12/28/2001 04:47 a.m.
who are you, love? you drag me into lust with promises of forever but leave me here to die with broken hearts scattered to the wind that used to be pretty stars to watch at night. everything changes when it's tested.
i want a guy who listens to bands no one's ever heard of. i want a guy who plays guitar and sings, even if offkey, he has to sing. iwag (i want a guy) who stays up until two in the morning droning on his keyboard about life's little annoying yet beautiful things. someone whos bookshelf reflects only his minds cavities, but the cavities of his soul are represented by everything in his life. someone whos refrigerator has no vegetables, but apples and bread and debbie cakes from who knows when. someone who gets confused and writes in a journal. with sentences that take up days. someone who will wear what i crochet and not care if someone says "that is adorable, but i would never wear it". I want someone who would paint my toenails and not get annoyed if i take too many pictures or suck at what i love best-art. someone who would listen to my silly songs that i experiment with ont he guitar. someone who would stay on the phone for hours and not care if it were just silence. someone i could crawl up into and be warm with. someone who would notice me and get confused by me and just be with me. someone who is imperfect and obnoxious and argumentative and calm and beautiful and insane and sober. someone who does not want to stay in georgia forever. someone who wont constantly confuse me all of the time everyday and all the time. a girl needs a rest.

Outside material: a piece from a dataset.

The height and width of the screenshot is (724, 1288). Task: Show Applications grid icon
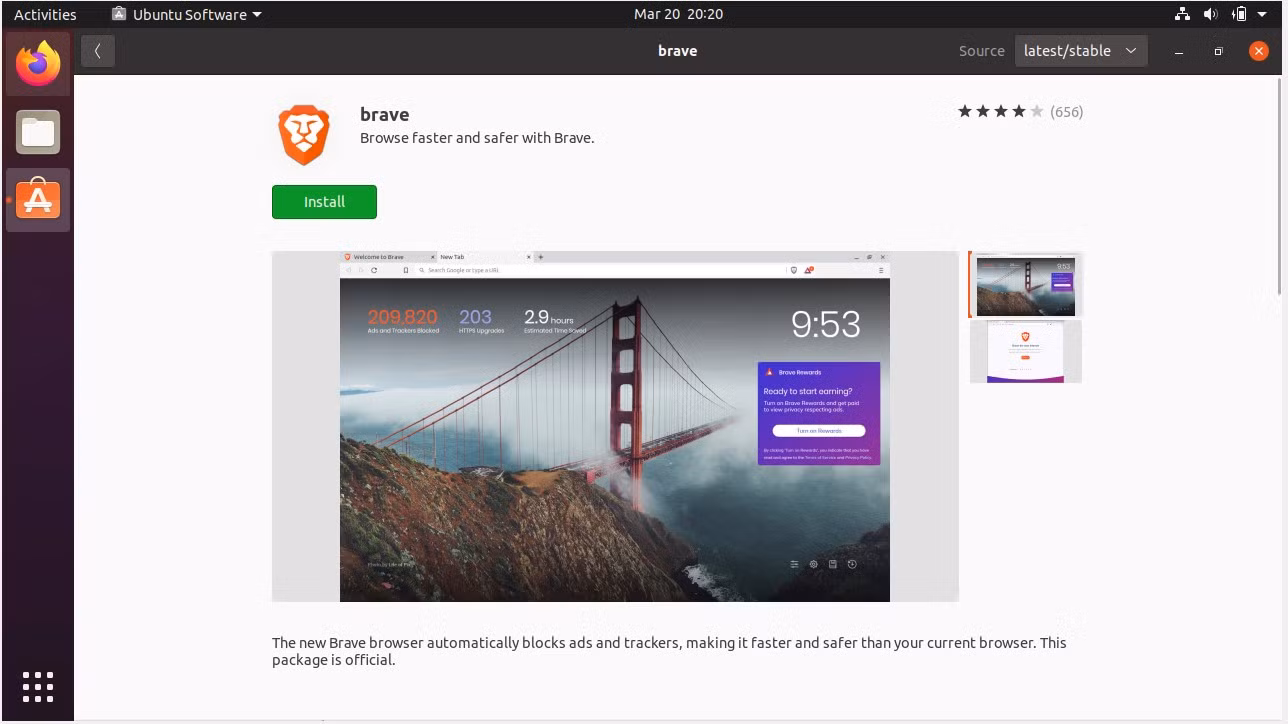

so that's what i want. and maybe someday i'll get something that slightly resembles a few of those. if not, ill just be a bitter spinster and write romance novels where the ugly nerd with glasses gets a guy like that and goes on impulse to rome and paris and lives forever in vermont or new york and never once has a conversation about her check book. i want to be an artist. im fifteen. i dont know what i want
i read in a little journal my brother used to write in. he scribbled this on the last page
leonard cohen sang to me when he sang
"i don't mean to suggest that i loved you the best.. i can't keep track of each fallen robin.. i remember you well in the chelsea hotel... that's all, i don't even think of you often."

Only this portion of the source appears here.